When it comes to mechanicals, I like the simple ones with large cutting diameters. Simple, meaning no rubber bands or crazy spring-loaded designs that I have to mess with each time I pull an arrow out of the quiver. There are many that meet this requirement, but one that is often forgotten because the company hasn’t offered a “new and improved” version in decades is NAP’s Spitfire head.
Three blades are held into the Thunderhead-style ferrule by good ol’ friction alone; when the point penetrates—and it will penetrate thanks to a steel chisel tip—the blades must open. Slow motion video footage shows them opening to their 1 ½-inch diameter max even on objects with as little resistance as an apple.

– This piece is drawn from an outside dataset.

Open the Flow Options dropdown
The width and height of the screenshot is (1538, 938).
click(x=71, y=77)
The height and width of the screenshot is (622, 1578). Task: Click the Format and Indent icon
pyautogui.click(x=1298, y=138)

Of course there are gurus who claim that rear-deploying blades are superior—and I’m certainly not arguing against the effectiveness of Rage-style heads because I’ve taken a pile of game with them. But I do not like how its blades can come unseated so easily without me knowing it. What I do know is that there’s nothing fancy about the Spitfire design, and it has never failed me on deer when I did my part.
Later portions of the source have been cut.